Finite
A goddess who has spent centuries alone. A politician whose allies are becoming her enemies. A boy with powers no one has seen in a hundred years.
Three lives. One world falling apart. And gods who created the mess — and can't fix it.
The Goddess of Animals
Like all things, it was first a simple form born of love. Drifting through the cosmos, confined, aimless. It spotted many spheres along different states: dead, thriving, beginning, and ending.
It saw humanity. Their weakness, pride, love, strength, desire, and pain—a myriad of millions of states, yet the world was incomplete.
The being took a form of what had come before: a sister and a daughter. It wailed for aid. The first hands that came, she recognized to be warm and familiar, yet cold and distant. Her mother, who cradled her head in safety by ivory hands, and gazed with intense yet watchful red eyes.
Her father's skin was obsidian, his eyes a deep blue harboring kindness and hatred, his voice a smooth song of ancient times.
"She will be weak if you continue," her father said while her mother suckled the being to cease her discomfort.
"She'll be fine. The others are. The young must be kept safe," her mother explained.
"To grow, she must learn. She must know pain, if she's to know joy. We're not in the Empyrean anymore."
She met her brother, formed of impactive flames and quivering water. Swirling steam, sand, greenery, and lightning. His visits were temporary, memorable, and always short.
Her other brother had skin middling between a light brown and her own peach skin. His hands were full of cascading blood. Her sister was always changing between a sweet voice and suppressed malice. Her last sibling made his presence known deep within the night—drifting through the fringes of her birthplace, growing with the passing years, slithering from her sight, yet still present, waiting to eventually strike his presence into all things.

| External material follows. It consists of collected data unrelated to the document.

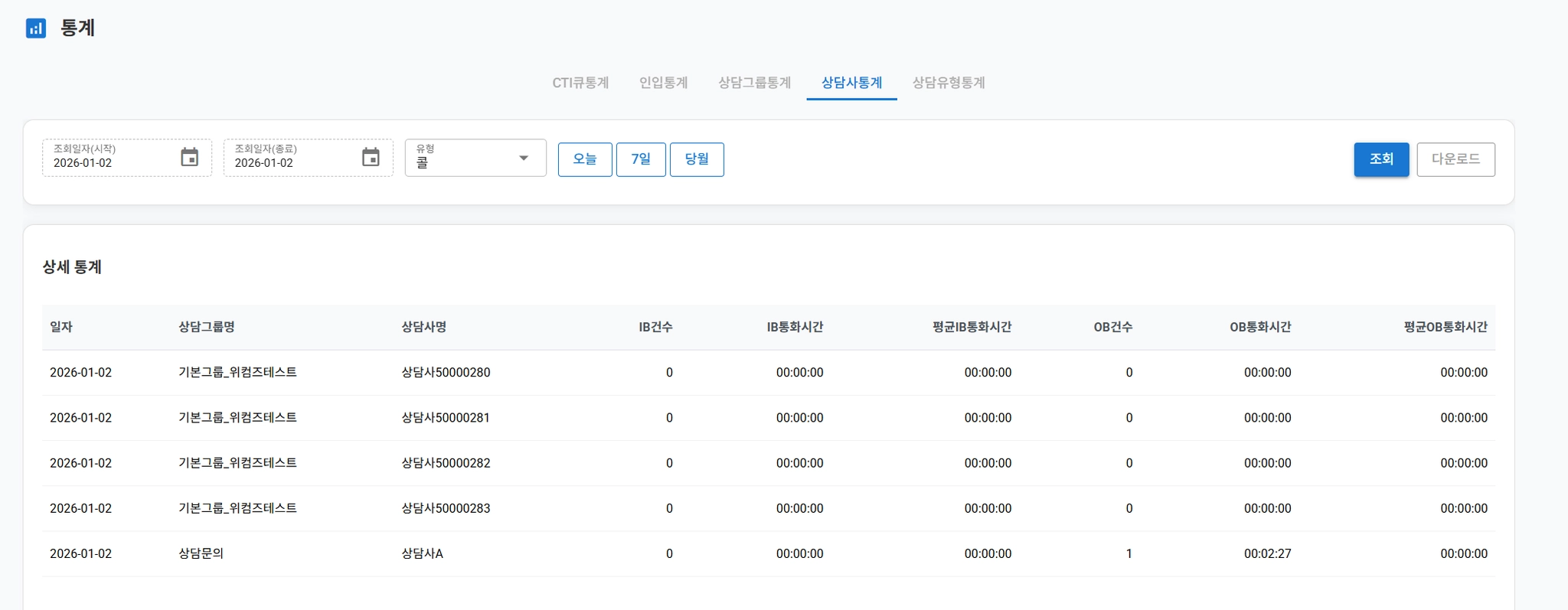Switch to the 상담유형통계 tab
This screenshot has height=610, width=1568.
[x=949, y=83]
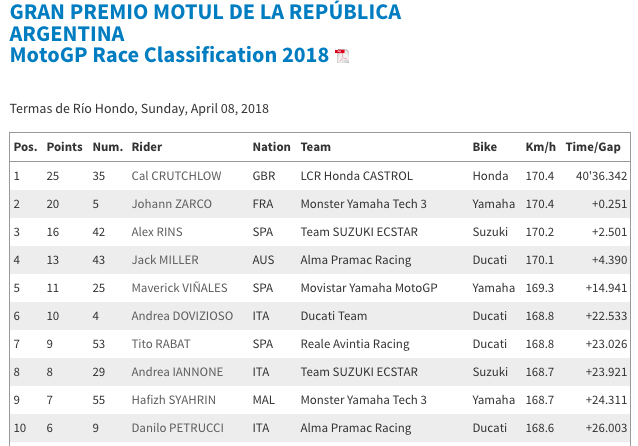
Task: Click the Points column header
Action: coord(64,147)
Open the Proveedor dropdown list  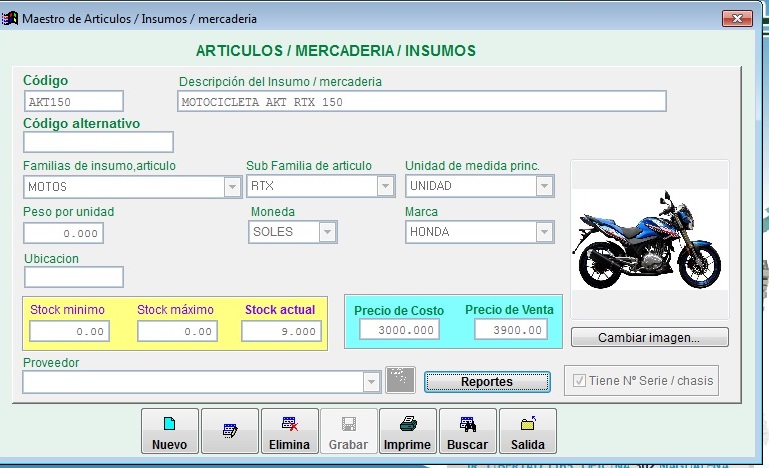pyautogui.click(x=371, y=381)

She learned the tongue of man with the passing of time. Empyrean, Loss, Pain, Earth, Lasa, and war spit from the lips of others, then through her own.
Her hands came to the dirt, and a creature emerged from the ground. The first of its kind. An animal. She named it Pigeon and sent it forward. It grew wings, and so did she. At the same time her hair grew blond, her eyes blue, and her skin pale.
"What is this?" her mother asked with hesitancy.
"Animal," she said.
"A new beginning," her father smoothly announced.
"Goddess. Goddess of animals," her mother echoed.
"To grow, she must learn. She must know pain, if she's to know joy."